The ability to run virtual reality within a mobile browser is empowering and exciting. Google Cardboard and other similar VR devices make it unbelievably simple, just place your phone into the holder and go! I previously covered Bringing VR to the Web with Google Cardboard and Three.js, where I discussed the basics of building a VR environment that pulls in web data. People really enjoyed that article (and I really enjoyed building that demo) so I thought I’d expand on it with a different idea. Rather than bringing in web APIs, why not bring in your phone’s camera and turn this into an Augmented Reality experience?
In this article, I’m going to explore how we can pull in camera data, filter it and display it back using HTML5 and JavaScript. We’ll do this all through a stereoscopic vision effect to create an Augmented Reality experience for Google Cardboard and other VR devices. We’ll apply a few different filters to our camera stream – a cartoonish greyscale filter, a sepia film style filter, a pixelated filter (my favorite) and an inverse color filter.
If you are completely new to filtering images with HTML5, the canvas tag and JavaScript, I have a whole course on the topic over at Learnable called JavaScript in Motion! I’ll be approaching this article with the assumption that you understand the canvas and video tags, along with how to stream videos into the canvas tag. Or with the assumption that you’re confident enough to work it out as you go!

════════════════════

## Task A
Rewrite everything in the article on browser VR from "The ability to" down to "Augmented Reality experience?", putting "prototype" in place of "demo".
## Task B
Check each statement against the article on browser VR and answer yes or no, quoting the words that settle it. (i) The article plans to draw its data from web APIs. (ii) The writer likes the pixelated filter best. (iii) The writer assumes readers understand the canvas and video tags.
## Task C
Carry on the article about augmented reality in the phone browser from its last sentence.
The lines after the article come from a separate source.

Word and element position data
════════════════════

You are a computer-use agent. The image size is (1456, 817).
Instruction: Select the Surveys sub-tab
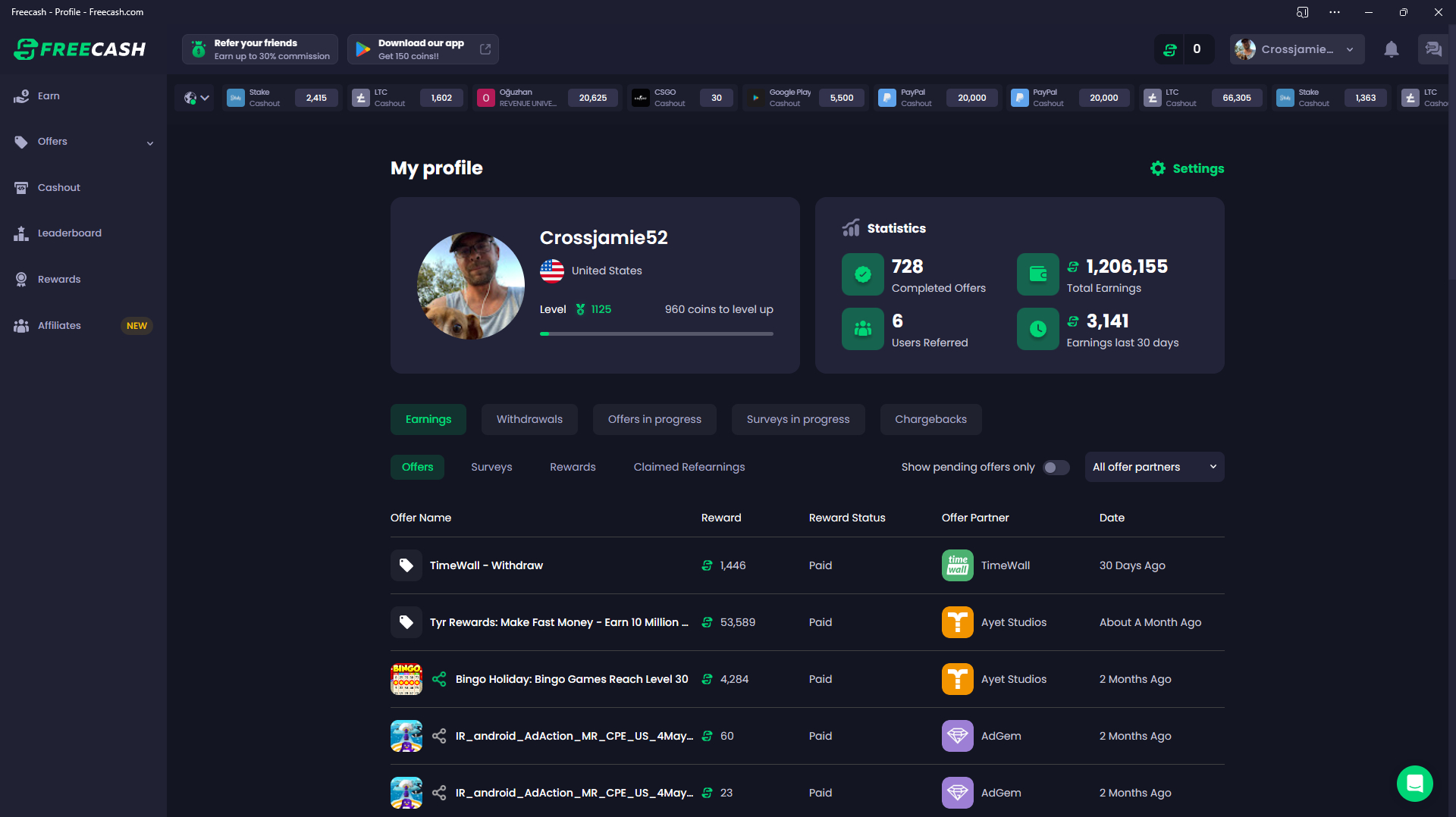point(491,468)
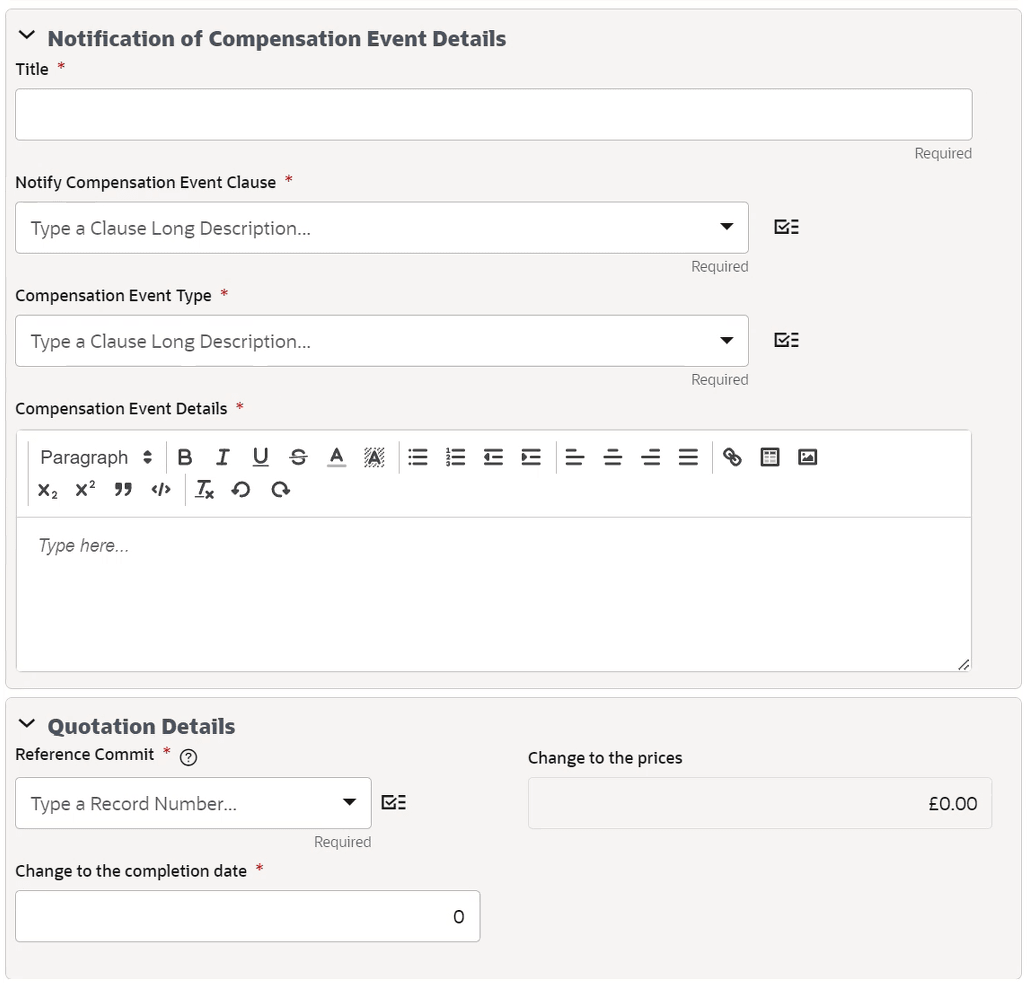Open the Reference Commit dropdown
This screenshot has width=1028, height=983.
349,803
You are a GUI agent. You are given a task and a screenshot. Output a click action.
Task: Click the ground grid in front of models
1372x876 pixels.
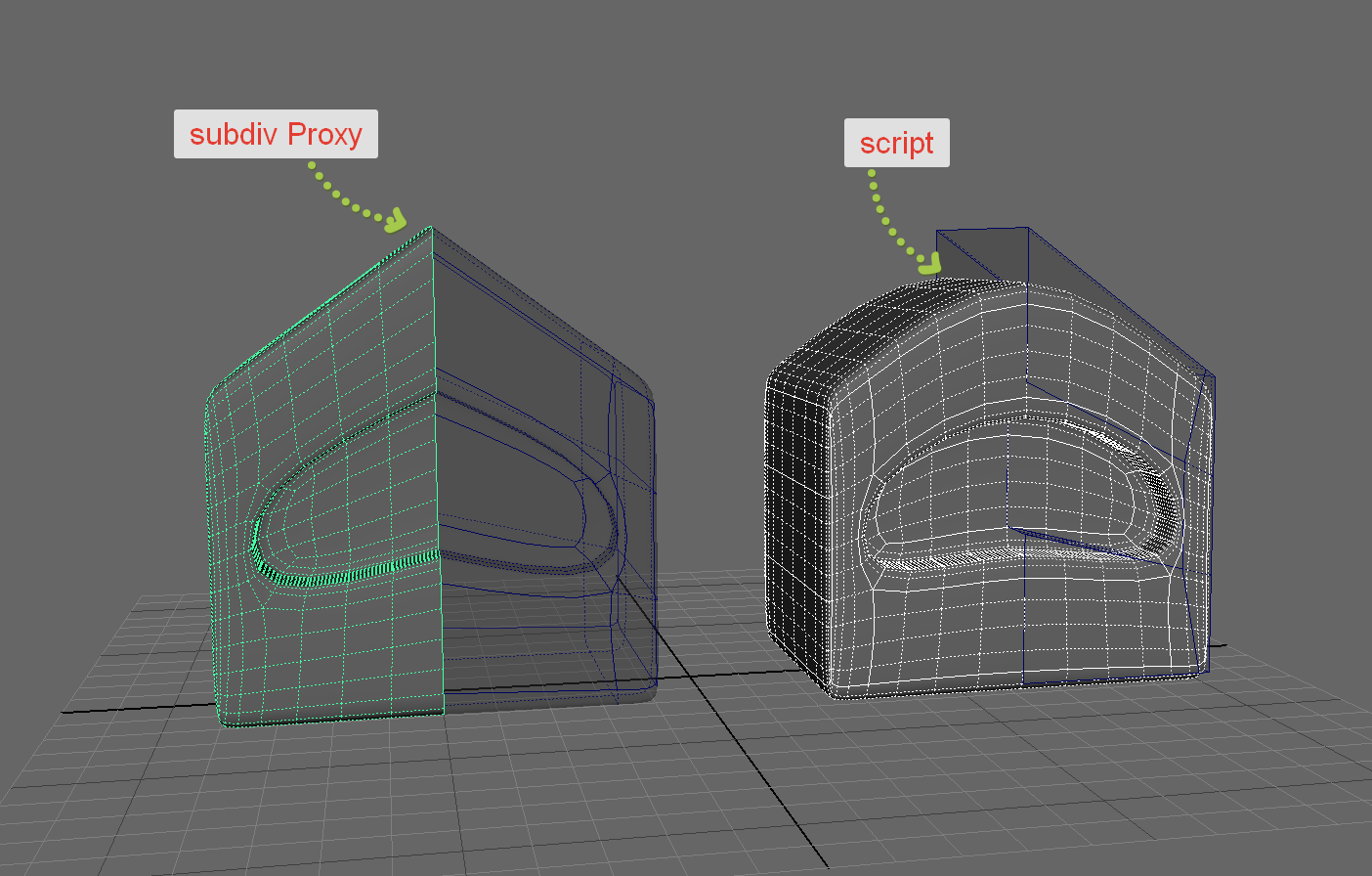click(586, 792)
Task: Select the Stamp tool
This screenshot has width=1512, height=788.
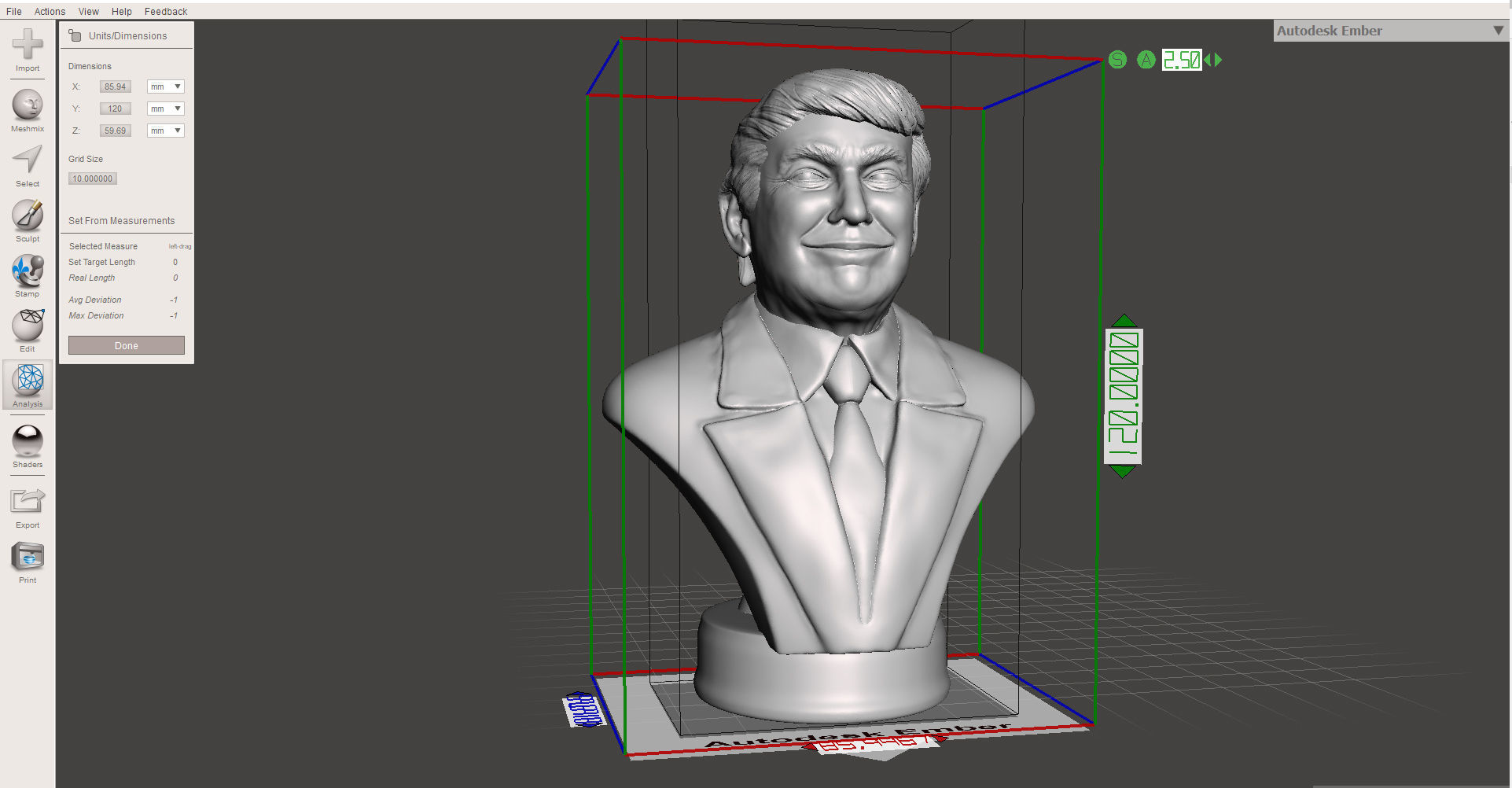Action: click(x=28, y=274)
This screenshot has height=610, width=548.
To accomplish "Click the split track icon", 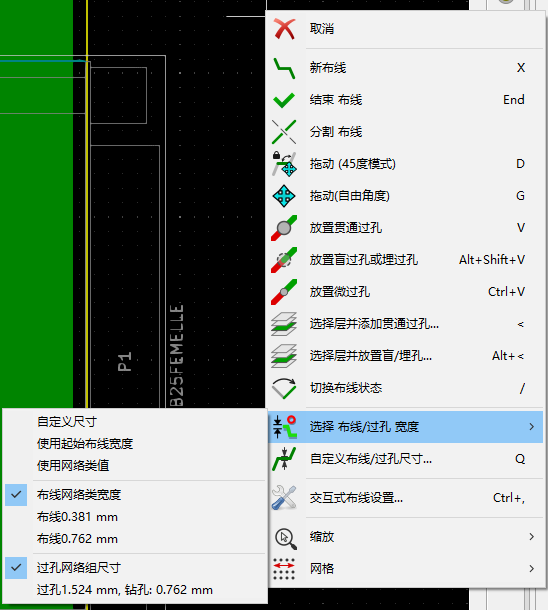I will [x=284, y=132].
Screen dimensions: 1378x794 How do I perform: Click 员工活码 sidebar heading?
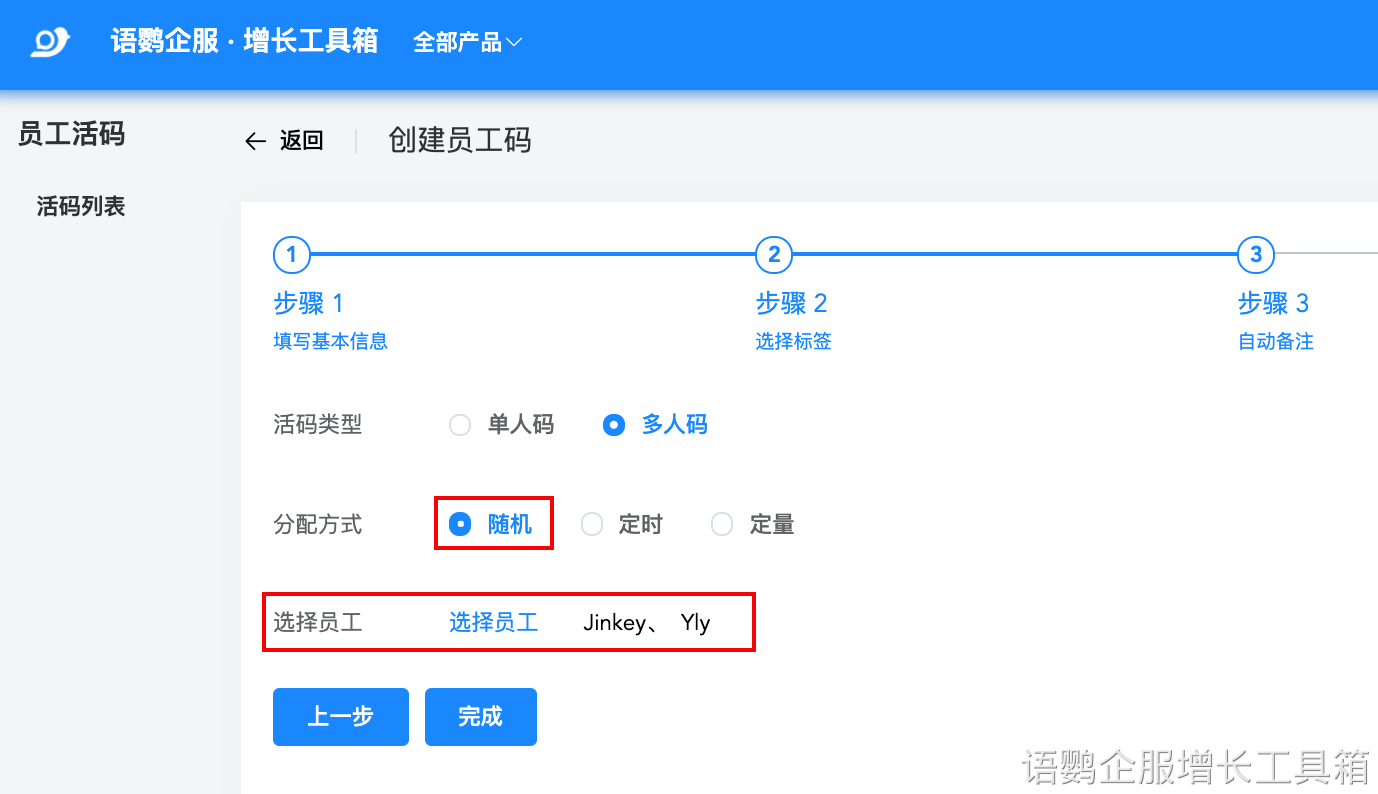coord(72,134)
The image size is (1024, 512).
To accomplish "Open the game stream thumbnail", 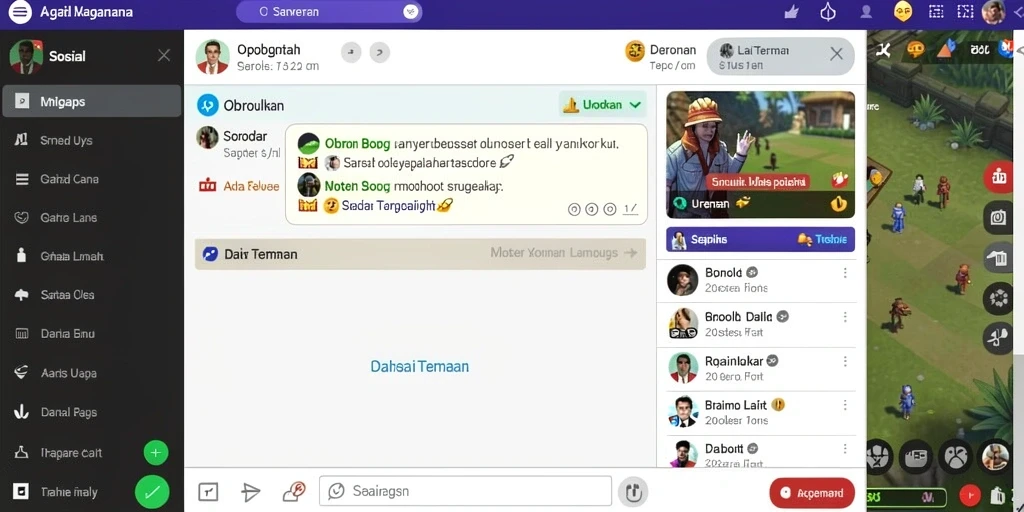I will (760, 155).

════════════════════

## Answer A
The ability to run virtual reality within a mobile browser is empowering and exciting. Google Cardboard and other similar VR devices make it unbelievably simple, just place your phone into the holder and go! I previously covered Bringing VR to the Web with Google Cardboard and Three.js, where I discussed the basics of building a VR environment that pulls in web data. People really enjoyed that article (and I really enjoyed building that prototype) so I thought I’d expand on it with a different idea. Rather than bringing in web APIs, why not bring in your phone’s camera and turn this into an Augmented Reality experience?

## Answer B
(i) No: "Rather than bringing in web APIs, why not bring in your phone’s camera"
(ii) Yes: "a pixelated filter (my favorite)"
(iii) Yes: "I’ll be approaching this article with the assumption that you understand the canvas and video tags"

## Answer C
Demo code
If you’re keen to get straight into the code and try it out, you can find it here on GitHub.
Want to try it in action? I’ve got a running version hosted here: Reality Filter.
Note: A recent change in the way Chrome handles camera input requires the page to be run via HTTPS for this to work!
How This Will Work
We’ll be taking the same initial set up from the previous Google Cardboard article – a Three.js scene that we display through a stereoscopic effect. That effect allows us to have a display for each eye, making things look wonderfully 3D in VR. However, rather than floating particles and such from the previous article, we remove most elements and place one simple Three.js mesh in front of the camera that plays our camera feed.
Our Code Explained
Looking at our variable declarations, most of the variables here will look familiar to those who’ve gone through the previous demo. The variables for preparing our Three.js scene, camera, renderer, element for our canvas output, container to place that element in and a variable to store our stereoscopic effect are all the same.
var scene,
camera,
renderer,
element,
container,
effect,
Our three new variables related to our camera feed are video
, canvas
and context
.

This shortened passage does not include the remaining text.